BEGIN Passage provided

The Arizona Department of Revenue permits scholarships funded under Section 1089 not to be “made available to both religious and secular beneficiaries on a nondiscriminatory basis.” Therefore, Zelman requires a closer look at whether the program, as applied, creates “financial incentives that skew the program toward religious schools.” Id. at 653, 122 S.Ct. 2460 (alterations and internal quotation marks omitted). This is why it is relevant that, by allowing tax credits for contributions to discriminatory STOs, the Arizona Department of Revenue has created an overwhelming disparity in the number of scholarships exclusively available for use at religious schools compared to the number available for use at secular schools. See Winn, 562 F.3d at 1016-18.
Consistent with Section 1089’s parental choice provision, see Ariz.Rev.Stat. Ann. § 43-1089 (2005), the Arizona Department of Revenue could apply the program to require that STOs make state-funded scholarships “available to both religious and secular beneficiaries on a nondiscriminatory basis.” Zelman, 536 U.S. at 653-54, 122 S.Ct. 2460 (internal quotation marks omitted). If Section 1089 were applied in this neutral manner, data concerning the number of scholarships applied toward religious schools versus secular schools would indeed be irrelevant to the Establishment Clause inquiry as long as the State of Arizona otherwise provided students “a range of [secular] educational choices.” Id. at 655, 122 S.Ct. 2460.
As Section 1089 is currently applied, however, the program allows state-funded scholarships to be restricted to use at religious schools. It is therefore necessary to consider whether, in reality, the program creates incentives for parents to send their children to religious schools in order to gain access to benefits. This conclusion is required by — and, at the very least, consistent with — Zelman.6
2.
The dissent contends that the Arizona program is valid because the State of Arizona has other programs in place that pro*654vide secular educational options for those unable to obtain a program scholarship. See Zelman, 586 U.S. at 655-56, 122 S.Ct. 2460 (“The Establishment Clause question is whether Ohio is coercing parents into sending their children to religious schools, and that question must be answered by-evaluating all options Ohio provides Cleveland schoolchildren, only one of which is to obtain a program scholarship and then choose a religious school.” (emphases added)). The dissent fails to recognize Zelman’s holding that a program of “true private choice” is one in which “[p]rogram benefits are available to participating families on neutral terms, with no reference to religion.” Id. at 653, 122 S.Ct. 2460. A short hypothetical will show why the dissent’s reading of Zelman is untenable. Consider a program, instituted by a state that provides an array of secular educational options, that offers tax deductions exclusively to parents sending their children to private schools. Each eligible parent receives a tax deduction unrelated to the amount spent on tuition, thus ensuring a windfall to parents who send their children to religious schools, which typically charge lower rates than secular private schools. Assume this hypothetical program has a valid secular purpose. For most potential recipients, however, benefits under the program are, as a practical matter, available only if the recipient chooses to send her child to a relatively low-cost religious school. Thus, the unmistakable effect of the program is to create special incentives to send one’s child to a sectarian school.

END Passage provided

§ Parts of the exercise
1. In the opinion excerpt on Arizona's Section 1089 scholarship program, which distinct pinpoint pages of Zelman are cited, whether by the case name or by "Id."?
2. In the opinion excerpt on Arizona's Section 1089 scholarship program, why does the hypothetical tax deduction give a windfall to parents who choose religious schools?
3. Write the next paragraph of the opinion excerpt on Arizona's Section 1089 scholarship program, picking up after its final sentence.

BEGIN Dataset content

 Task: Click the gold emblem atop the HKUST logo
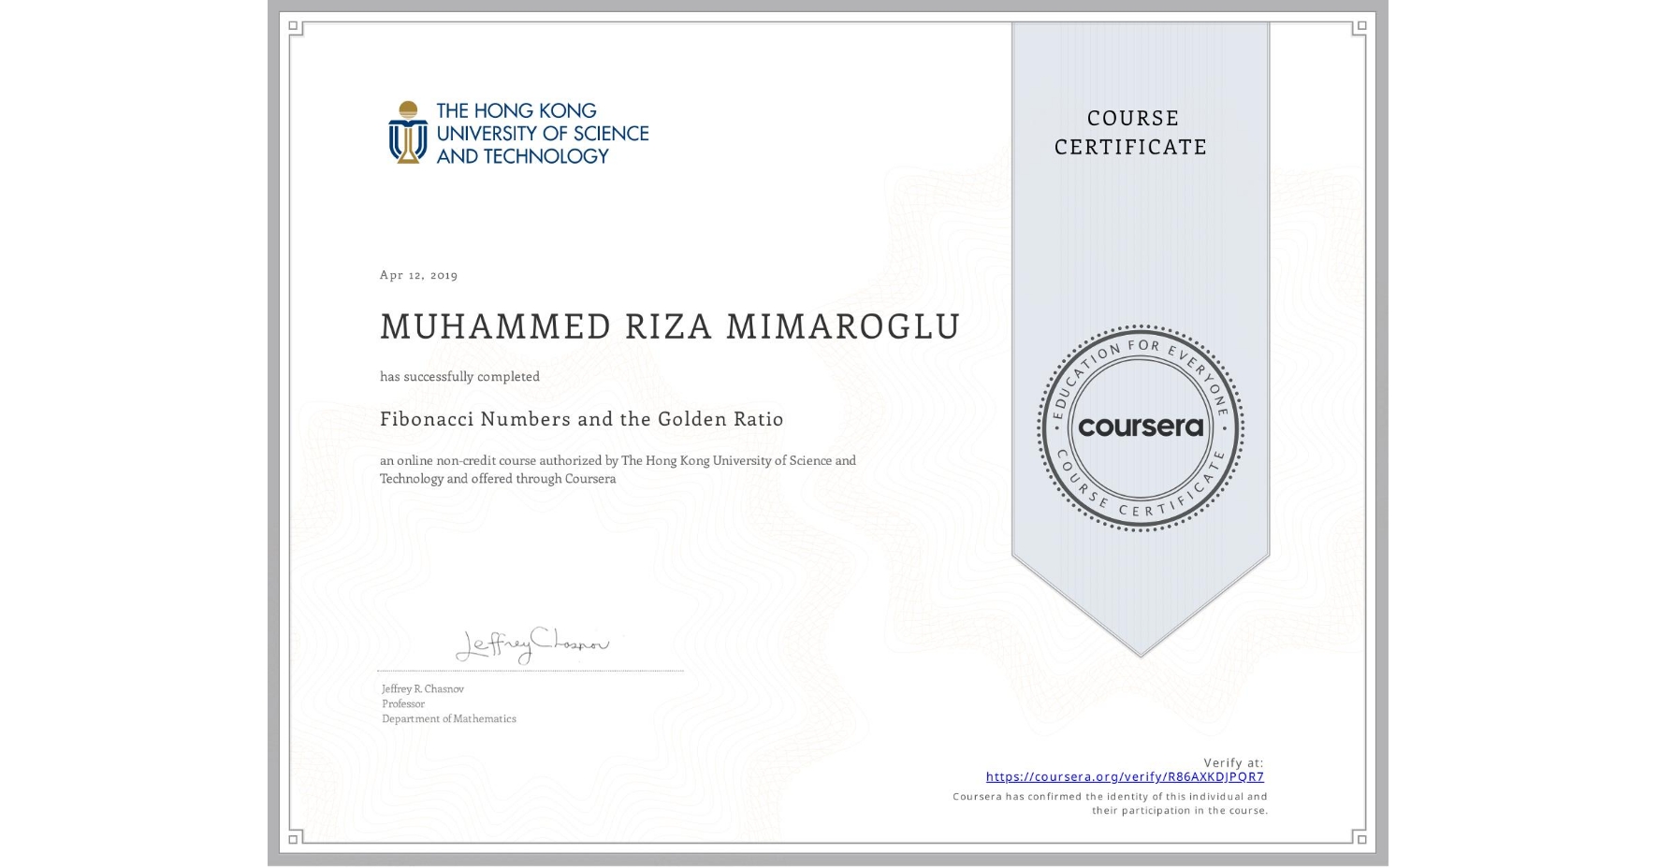[406, 106]
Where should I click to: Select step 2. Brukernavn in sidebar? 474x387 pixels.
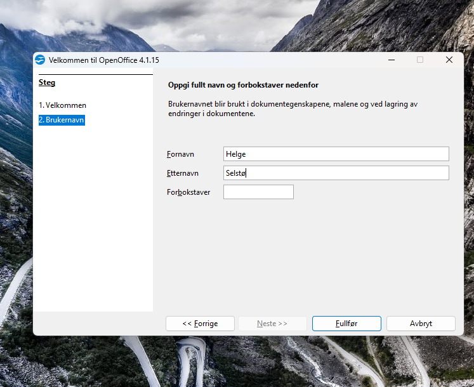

END Dataset content

§ Expected results
1. 653; 653-54; 655; 655-56

2. The deduction is unrelated to the tuition paid, and religious schools typically charge lower rates than secular private schools.

3.
Under the dissent’s reading of Zelman, this hypothetical program would easily withstand an Establishment Clause challenge. Anyone can participate in the program. Anyone who participates receives identical tax benefits. Anyone can apply the tax benefits toward a private school of his or her choice. See Dissent 660. Moreover, for those who choose not to participate in the program, the state provides an array of public schooling options. See id. at 666-67.
This program is not a hypothetical; it is the New York tax deduction scheme invalidated in Committee for Public Education & Religious Liberty v. Nyquist, 413 U.S. 756, 93 S.Ct. 2993, 37 L.Ed.2d 948 (1973)— a case that Zelman distinguished but declined to overturn.7 See Nyquist, 413 U.S. at 788, 93 S.Ct. 2955 (“In its attempt to enhance the opportunities of the poor to choose between public and nonpublic education, the State has taken a step which can only be regarded as one ‘advancing’ religion.”); Zelman, 536 U.S. at 661, 122 S.Ct. 2460 (observing that the “ ‘function’ ” of the New York program “was ‘unmistakably to provide desired financial support for nonpublic, sectarian institutions’ ” (quoting Nyquist, 413 U.S. at 783, 93 S.Ct. 2955 (emphasis added))). Zelman explained that Nyquist had “expressly reserved judgment with respect to ‘a case *655involving some form of public assistance (e.g., scholarships) made available generally without regard to the sectarian-nonsectarian, or public-nonpublic nature of the institution benefited.’ ” Id. (quoting Nyquist, 413 U.S. at 782-83, 93 S.Ct. 2955). The Ohio voucher program fit this description. The Arizona Department of Revenue’s application of Section 1089 does not.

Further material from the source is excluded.